On Wed, Mar 11, 2020 at 12:01:26PM +0100, Takashi Iwai wrote:
On Wed, 11 Mar 2020 11:09:03 +0100, Johan Hovold wrote:
On Wed, Mar 11, 2020 at 11:02:33AM +0100, Takashi Iwai wrote:
On Wed, 11 Mar 2020 10:58:14 +0100, Johan Hovold wrote:
On Wed, Mar 11, 2020 at 10:19:06AM +0100, Takashi Iwai wrote:
Since snprintf() returns the would-be-output size instead of the actual output size, the succeeding calls may go beyond the given buffer limit. Fix it by replacing with scnprintf().

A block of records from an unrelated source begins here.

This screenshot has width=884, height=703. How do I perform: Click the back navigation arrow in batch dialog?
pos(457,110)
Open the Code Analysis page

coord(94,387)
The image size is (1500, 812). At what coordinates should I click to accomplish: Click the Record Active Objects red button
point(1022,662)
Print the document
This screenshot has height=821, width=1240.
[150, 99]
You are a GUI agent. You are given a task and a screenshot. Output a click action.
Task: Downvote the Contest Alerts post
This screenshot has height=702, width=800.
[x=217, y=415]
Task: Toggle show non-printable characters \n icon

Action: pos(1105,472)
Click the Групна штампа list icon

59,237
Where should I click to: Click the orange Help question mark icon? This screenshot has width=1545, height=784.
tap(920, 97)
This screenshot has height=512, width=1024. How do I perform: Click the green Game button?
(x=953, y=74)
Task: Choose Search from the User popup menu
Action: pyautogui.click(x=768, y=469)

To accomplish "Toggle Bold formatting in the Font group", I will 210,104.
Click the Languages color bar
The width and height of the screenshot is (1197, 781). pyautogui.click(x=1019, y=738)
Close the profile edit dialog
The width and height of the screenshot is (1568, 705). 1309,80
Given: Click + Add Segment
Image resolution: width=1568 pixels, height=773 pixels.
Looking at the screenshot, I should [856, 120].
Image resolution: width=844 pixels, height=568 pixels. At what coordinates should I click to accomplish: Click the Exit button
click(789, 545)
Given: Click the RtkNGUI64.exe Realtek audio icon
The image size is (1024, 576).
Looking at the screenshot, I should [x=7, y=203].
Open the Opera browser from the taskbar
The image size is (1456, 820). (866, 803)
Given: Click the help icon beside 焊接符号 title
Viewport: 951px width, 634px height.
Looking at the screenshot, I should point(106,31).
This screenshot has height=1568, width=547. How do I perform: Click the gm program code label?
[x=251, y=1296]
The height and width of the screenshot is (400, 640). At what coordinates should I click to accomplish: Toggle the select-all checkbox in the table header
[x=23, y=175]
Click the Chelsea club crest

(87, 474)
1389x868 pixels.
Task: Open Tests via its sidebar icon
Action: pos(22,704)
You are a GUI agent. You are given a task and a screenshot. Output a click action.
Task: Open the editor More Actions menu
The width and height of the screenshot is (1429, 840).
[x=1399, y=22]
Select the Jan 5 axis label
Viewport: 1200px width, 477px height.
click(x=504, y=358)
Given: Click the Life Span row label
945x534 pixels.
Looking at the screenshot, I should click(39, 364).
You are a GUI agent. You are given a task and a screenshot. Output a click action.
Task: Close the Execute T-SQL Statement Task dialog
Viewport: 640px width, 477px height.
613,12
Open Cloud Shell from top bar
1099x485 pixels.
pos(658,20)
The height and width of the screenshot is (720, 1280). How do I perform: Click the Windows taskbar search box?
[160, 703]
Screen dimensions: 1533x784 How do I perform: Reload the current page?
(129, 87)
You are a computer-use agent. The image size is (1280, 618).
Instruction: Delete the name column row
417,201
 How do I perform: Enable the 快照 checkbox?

Signed-off-by: Takashi Iwai tiwai@suse.de
drivers/staging/greybus/tools/loopback_test.c | 24 ++++++++++++------------
Thanks for the fix.
Would you mind resending with a "staging: greybus: loopback_test:" prefix since this is not a subsystem wide issue, bur rather a bug in a specific user-space tool?
OK, will do that.
Thanks.
Perhaps you should replace the snprintf() at the start of the function in question as well by the way.
Yeah, it's I also wonder while working on many other codes, too. I decided to minimize the changes at this time and concentrate only on the code that has a pattern like: pos += snprintf(buf, limit - pos, ...)
But isn't the first snprintf() in such a sequence as much a part of the problem as the following ones?
If the first pos = snprintf(buf, limit, ...) overflows buf, then the next pos += snprintf(buf, limit - pos, ...) will be called with with a negative size argument (i.e. a very large unsigned value), which effectively breaks the length check regardless of whether you replace it with scnprintf() or not. And all later calls will similarly continue writing beyond the end of buf.
But wait a minute. This is user-space code, so there's no scnprintf(). Did you not compile test this? ;P
In fact it seems no-one has for a while. This code is just broken and doesn't even compile any more. Maybe we should just drop it instead.